▶ **Dataset excerpts**:
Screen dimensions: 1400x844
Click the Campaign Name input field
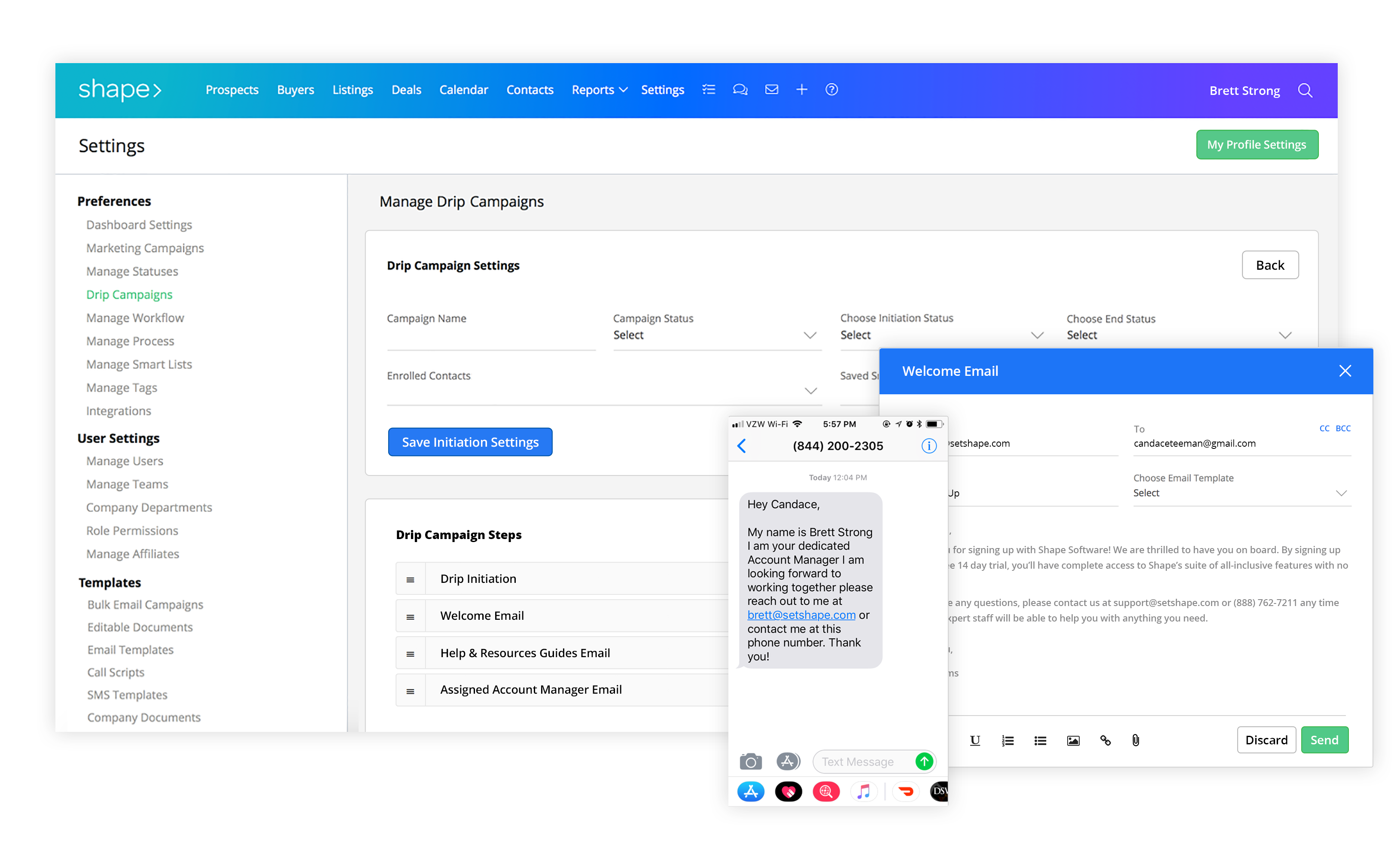coord(490,336)
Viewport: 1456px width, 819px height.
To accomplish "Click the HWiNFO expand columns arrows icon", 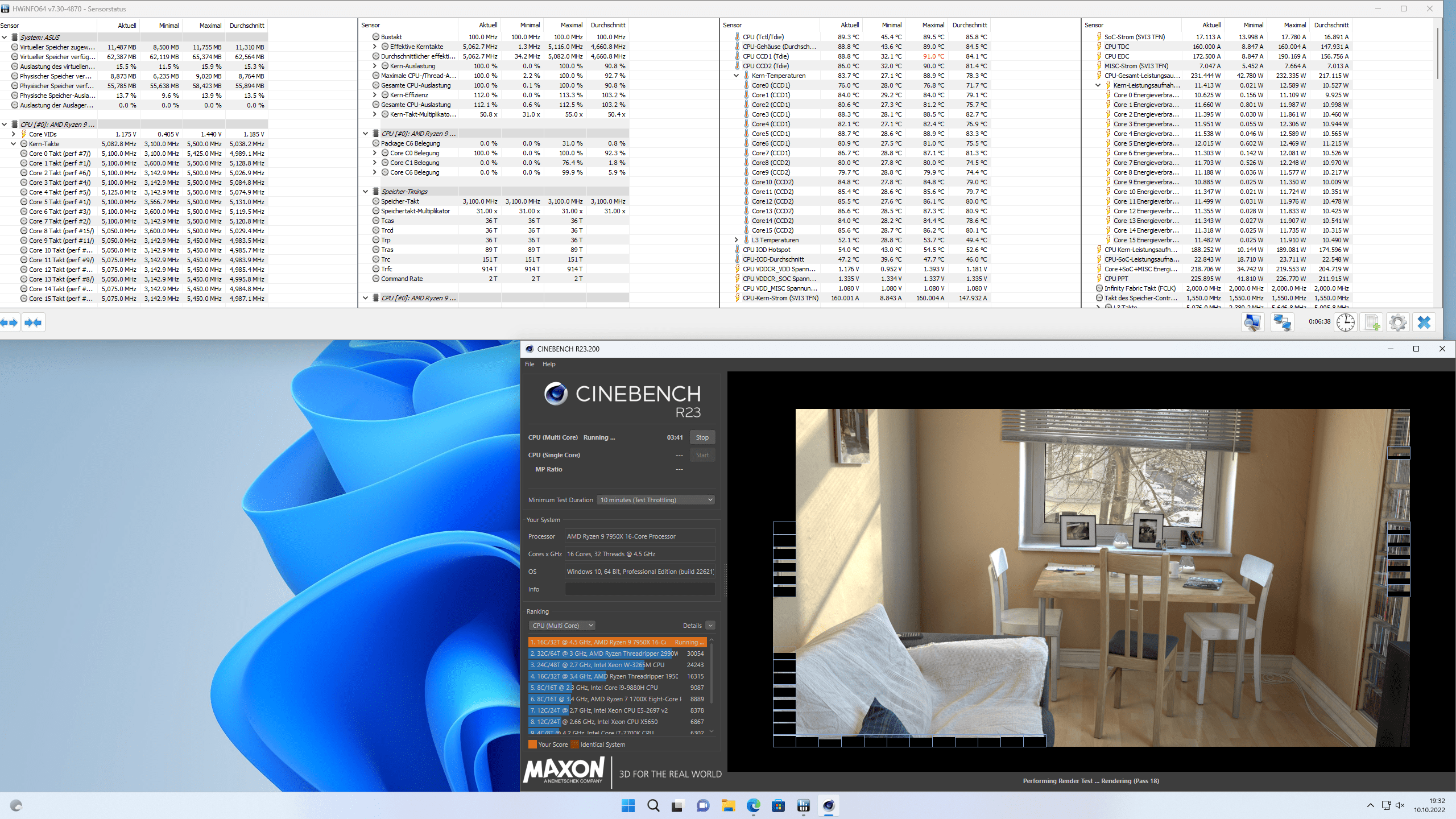I will point(10,322).
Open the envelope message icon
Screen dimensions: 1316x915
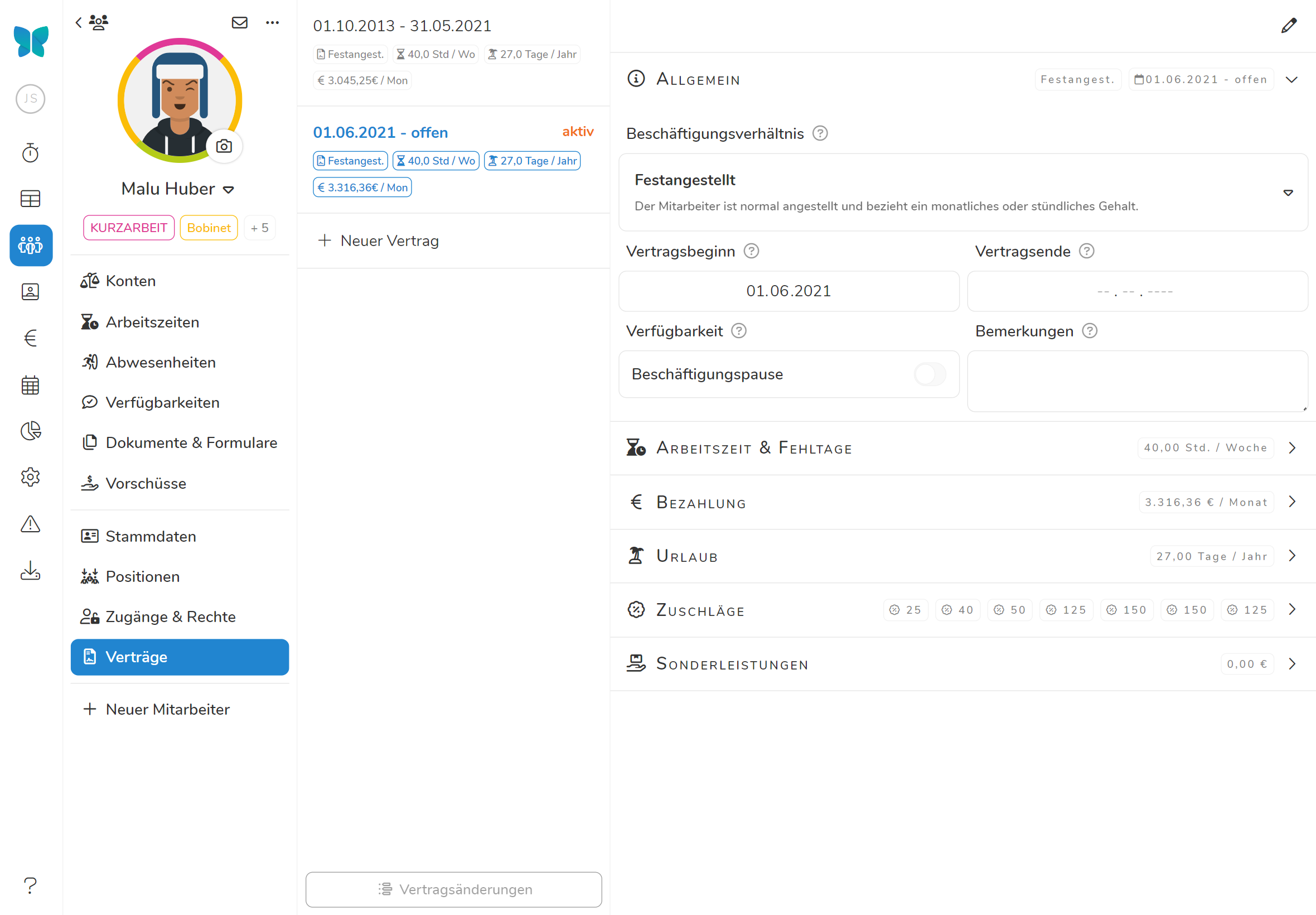tap(239, 23)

▶ **Your goal**: Copy the final stretch of lines, starting at the one that holds "Open the envelope message icon" and ending at the last line of the data, exactly; omit pictures.

▶ **Written reply**:
Open the envelope message icon
Screen dimensions: 1316x915
tap(239, 23)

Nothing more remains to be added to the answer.